──────── Records ────────
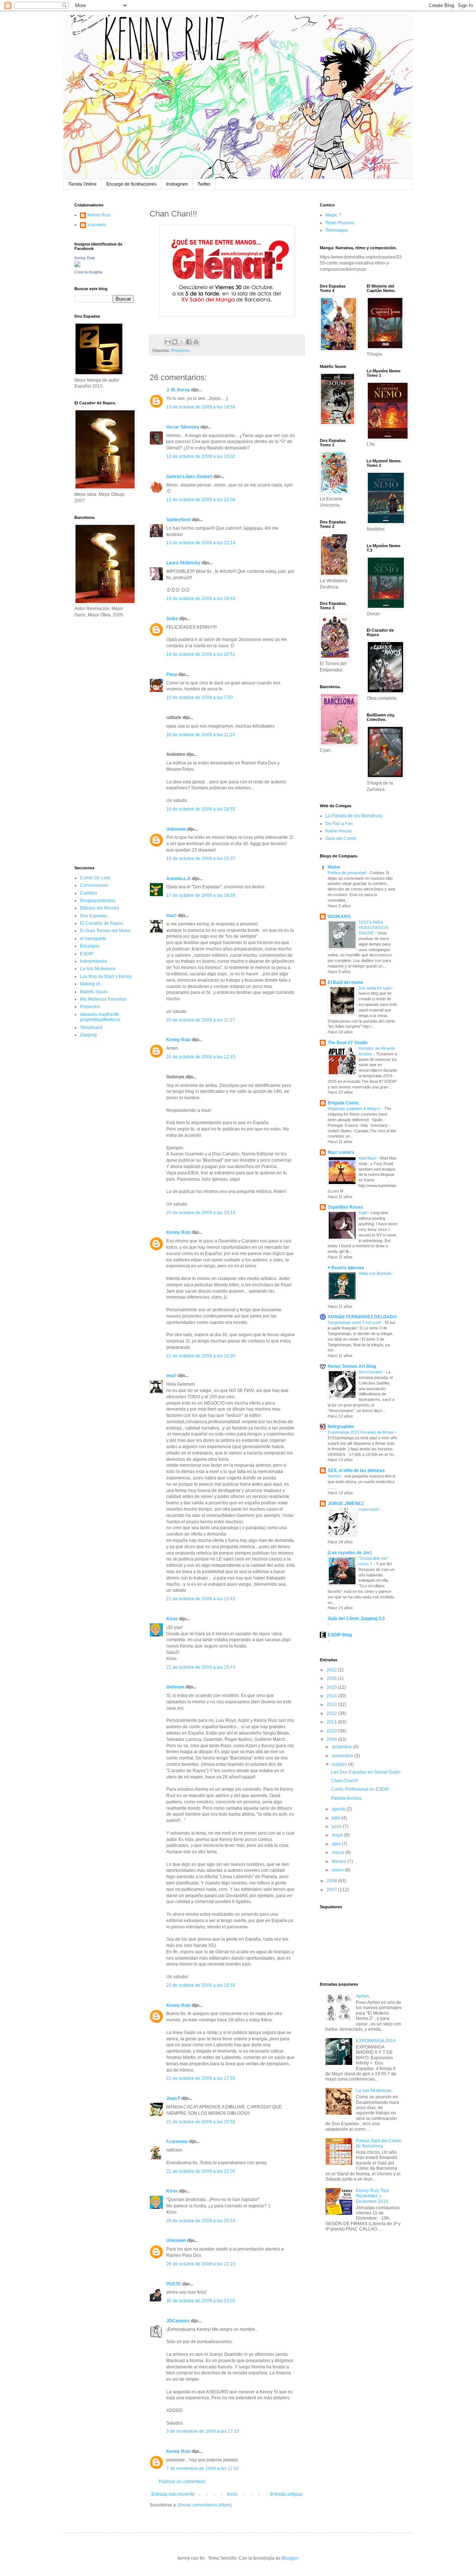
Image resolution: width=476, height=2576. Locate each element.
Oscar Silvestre (182, 427)
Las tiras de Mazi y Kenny (106, 976)
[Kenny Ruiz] (77, 265)
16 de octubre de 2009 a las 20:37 (200, 858)
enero (338, 1870)
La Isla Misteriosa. (374, 2090)
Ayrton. (363, 1996)
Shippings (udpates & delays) (355, 1108)
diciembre (342, 1746)
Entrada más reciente (172, 2494)
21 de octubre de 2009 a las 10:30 (200, 1355)
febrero (339, 1861)
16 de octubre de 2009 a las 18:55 (200, 809)
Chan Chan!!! (344, 1780)
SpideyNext (178, 519)
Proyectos (180, 350)
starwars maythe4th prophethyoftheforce (100, 1017)
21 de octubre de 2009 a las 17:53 (200, 2078)
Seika (172, 618)
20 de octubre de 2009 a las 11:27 (200, 1020)
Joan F (173, 2098)
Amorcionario (370, 1372)
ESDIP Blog (340, 1634)
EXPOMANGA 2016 (376, 2040)
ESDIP (86, 953)
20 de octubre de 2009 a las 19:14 (200, 1212)
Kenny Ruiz (178, 1039)
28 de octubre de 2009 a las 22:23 (200, 2264)
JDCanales (178, 2320)
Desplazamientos (97, 900)
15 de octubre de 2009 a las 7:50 (199, 697)
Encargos (89, 946)
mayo (338, 1835)
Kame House (338, 831)
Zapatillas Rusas (345, 1207)
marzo (338, 1852)
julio (336, 1817)
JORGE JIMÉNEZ (346, 1503)
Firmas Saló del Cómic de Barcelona (379, 2143)
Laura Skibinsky (183, 562)
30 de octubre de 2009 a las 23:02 (200, 2300)
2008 (332, 1880)
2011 (332, 1722)
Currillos (88, 893)
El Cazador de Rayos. (102, 923)
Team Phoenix (339, 222)
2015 (332, 1687)
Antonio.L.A (178, 878)
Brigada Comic (343, 1103)
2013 (332, 1704)
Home (334, 867)
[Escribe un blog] (174, 342)
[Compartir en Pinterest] (196, 342)
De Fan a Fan (339, 823)
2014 (332, 1695)
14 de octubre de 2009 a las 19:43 (200, 598)
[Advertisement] (96, 741)
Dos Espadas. (94, 915)
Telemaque (336, 230)
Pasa (171, 674)
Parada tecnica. (347, 1798)
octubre (340, 1764)
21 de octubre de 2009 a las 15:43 (200, 1667)
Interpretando (93, 961)
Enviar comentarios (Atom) (205, 2505)
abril (337, 1844)
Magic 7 (333, 215)
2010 (332, 1730)
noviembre (343, 1755)
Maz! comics (341, 1152)
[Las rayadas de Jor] (350, 1552)
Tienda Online (82, 184)
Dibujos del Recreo (99, 908)
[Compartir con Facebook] (189, 342)
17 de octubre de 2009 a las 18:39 (200, 895)
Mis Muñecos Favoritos (103, 999)
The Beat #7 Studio (347, 1042)
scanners (96, 224)
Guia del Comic (341, 838)
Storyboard (91, 1027)
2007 (332, 1889)
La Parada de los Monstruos (353, 815)
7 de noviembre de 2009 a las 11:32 (202, 2468)
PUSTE (173, 2284)
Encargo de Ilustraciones (131, 184)
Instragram (177, 184)
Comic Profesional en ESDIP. (360, 1789)
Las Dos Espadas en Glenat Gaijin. (366, 1772)
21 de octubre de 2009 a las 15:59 (200, 1985)
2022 (332, 1669)
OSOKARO (339, 916)
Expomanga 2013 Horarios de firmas (361, 1432)
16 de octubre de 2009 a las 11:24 (200, 734)
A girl (363, 1212)
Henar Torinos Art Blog (352, 1366)
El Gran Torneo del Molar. (105, 930)
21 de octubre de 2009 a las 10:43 (200, 1598)
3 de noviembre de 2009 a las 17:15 (202, 2431)
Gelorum (175, 1687)
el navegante (93, 938)
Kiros (172, 1618)
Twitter (203, 184)
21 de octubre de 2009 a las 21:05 (200, 2171)
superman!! (369, 1509)
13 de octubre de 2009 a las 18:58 (200, 407)
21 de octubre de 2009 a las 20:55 (200, 2121)
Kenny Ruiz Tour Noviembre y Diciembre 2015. (372, 2196)
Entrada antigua (286, 2494)
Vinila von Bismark (375, 1273)
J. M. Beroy (178, 389)
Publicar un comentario (182, 2481)
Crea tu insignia (88, 272)
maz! (171, 915)
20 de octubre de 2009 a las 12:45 (200, 1056)
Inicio (232, 2494)
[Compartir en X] (182, 342)
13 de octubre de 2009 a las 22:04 (200, 499)
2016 (332, 1678)
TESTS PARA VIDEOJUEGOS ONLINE (373, 928)
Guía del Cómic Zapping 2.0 (356, 1618)
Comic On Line (95, 877)
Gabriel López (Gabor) (189, 476)
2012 (332, 1713)
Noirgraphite (341, 1426)
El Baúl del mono (345, 982)
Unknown (176, 829)
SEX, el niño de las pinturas (356, 1470)
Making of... (91, 984)
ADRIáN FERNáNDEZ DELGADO (362, 1316)
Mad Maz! (367, 1158)
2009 (332, 1739)
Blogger (290, 2558)
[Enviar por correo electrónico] (167, 342)
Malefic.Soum (93, 991)
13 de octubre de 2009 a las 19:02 (200, 456)
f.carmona (177, 2141)
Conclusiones (94, 885)
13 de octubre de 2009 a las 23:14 (200, 542)
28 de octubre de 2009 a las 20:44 (200, 2220)
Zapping (88, 1034)
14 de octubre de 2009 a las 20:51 (200, 654)
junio (337, 1826)
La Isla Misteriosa (97, 968)
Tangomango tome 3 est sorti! (355, 1322)
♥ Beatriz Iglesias (346, 1267)
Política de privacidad (347, 872)
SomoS (335, 1476)
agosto (339, 1809)
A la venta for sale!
────────
» Stated task
Repeat the records word for word, starting at the line that contains "La Isla Misteriosa (97, 968)" and stopping after the final line of the records.

» Result for this exercise
La Isla Misteriosa (97, 968)
Tangomango tome 3 est sorti! (355, 1322)
♥ Beatriz Iglesias (346, 1267)
Política de privacidad (347, 872)
SomoS (335, 1476)
agosto (339, 1809)
A la venta for sale!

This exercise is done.